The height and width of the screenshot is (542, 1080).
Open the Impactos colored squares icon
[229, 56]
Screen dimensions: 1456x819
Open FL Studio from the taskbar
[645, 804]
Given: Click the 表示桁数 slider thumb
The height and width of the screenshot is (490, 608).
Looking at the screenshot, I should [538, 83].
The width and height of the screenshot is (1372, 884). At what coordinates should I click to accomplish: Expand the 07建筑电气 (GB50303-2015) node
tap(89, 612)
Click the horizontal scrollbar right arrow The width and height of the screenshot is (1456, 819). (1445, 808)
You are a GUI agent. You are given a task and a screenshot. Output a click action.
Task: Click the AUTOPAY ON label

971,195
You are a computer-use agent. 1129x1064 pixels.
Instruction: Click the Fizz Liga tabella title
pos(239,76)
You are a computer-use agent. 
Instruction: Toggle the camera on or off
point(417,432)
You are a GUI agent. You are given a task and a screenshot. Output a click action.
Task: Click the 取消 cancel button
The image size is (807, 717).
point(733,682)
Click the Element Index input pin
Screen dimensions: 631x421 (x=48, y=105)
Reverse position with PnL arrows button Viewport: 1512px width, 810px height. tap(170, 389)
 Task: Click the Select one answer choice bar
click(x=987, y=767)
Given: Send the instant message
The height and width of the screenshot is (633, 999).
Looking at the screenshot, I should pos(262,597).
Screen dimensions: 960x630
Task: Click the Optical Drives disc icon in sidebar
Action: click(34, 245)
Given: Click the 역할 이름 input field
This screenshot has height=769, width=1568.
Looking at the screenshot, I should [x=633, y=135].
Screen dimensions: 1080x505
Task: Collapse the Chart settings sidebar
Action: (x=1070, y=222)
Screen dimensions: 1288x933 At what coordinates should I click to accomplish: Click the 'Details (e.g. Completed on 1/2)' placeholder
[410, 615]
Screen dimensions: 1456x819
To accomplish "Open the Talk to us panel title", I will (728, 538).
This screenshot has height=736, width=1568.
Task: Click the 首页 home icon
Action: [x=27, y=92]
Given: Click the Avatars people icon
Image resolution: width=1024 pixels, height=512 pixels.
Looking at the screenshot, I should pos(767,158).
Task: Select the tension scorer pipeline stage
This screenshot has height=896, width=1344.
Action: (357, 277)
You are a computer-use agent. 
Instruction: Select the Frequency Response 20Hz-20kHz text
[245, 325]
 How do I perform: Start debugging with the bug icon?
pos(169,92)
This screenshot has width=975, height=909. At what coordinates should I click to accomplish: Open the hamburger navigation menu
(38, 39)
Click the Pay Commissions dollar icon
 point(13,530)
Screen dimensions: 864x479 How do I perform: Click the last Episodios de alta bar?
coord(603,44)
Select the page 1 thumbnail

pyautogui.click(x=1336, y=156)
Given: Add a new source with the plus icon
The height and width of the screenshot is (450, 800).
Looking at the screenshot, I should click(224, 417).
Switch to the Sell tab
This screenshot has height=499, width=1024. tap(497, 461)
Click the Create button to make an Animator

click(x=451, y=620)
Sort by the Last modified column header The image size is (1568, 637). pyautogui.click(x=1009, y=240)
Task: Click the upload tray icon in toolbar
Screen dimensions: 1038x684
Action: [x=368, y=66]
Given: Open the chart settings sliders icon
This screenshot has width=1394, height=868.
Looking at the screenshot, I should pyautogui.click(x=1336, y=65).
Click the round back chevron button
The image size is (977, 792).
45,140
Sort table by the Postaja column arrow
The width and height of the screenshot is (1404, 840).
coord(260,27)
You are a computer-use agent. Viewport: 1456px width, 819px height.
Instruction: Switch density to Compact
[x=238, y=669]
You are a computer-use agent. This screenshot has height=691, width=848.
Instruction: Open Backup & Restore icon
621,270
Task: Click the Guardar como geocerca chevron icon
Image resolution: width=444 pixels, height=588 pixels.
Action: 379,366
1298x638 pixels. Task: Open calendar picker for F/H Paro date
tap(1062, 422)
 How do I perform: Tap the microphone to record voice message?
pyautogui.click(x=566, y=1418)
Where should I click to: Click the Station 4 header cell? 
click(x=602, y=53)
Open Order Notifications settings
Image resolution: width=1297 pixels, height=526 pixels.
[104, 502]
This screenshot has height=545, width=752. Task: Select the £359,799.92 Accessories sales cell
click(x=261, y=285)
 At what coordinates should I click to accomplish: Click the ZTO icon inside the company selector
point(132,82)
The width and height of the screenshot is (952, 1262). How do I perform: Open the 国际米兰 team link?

Work to do:
Rewrite the material from the line with "How do I perform: Start" up to and including the line with "point(13,530)", replacing "hamburger" with "main" and leaving everything else unchanged.

Solution to the exercise:
 How do I perform: Start debugging with the bug icon?
pos(169,92)
This screenshot has width=975, height=909. At what coordinates should I click to accomplish: Open the main navigation menu
(38, 39)
Click the Pay Commissions dollar icon
 point(13,530)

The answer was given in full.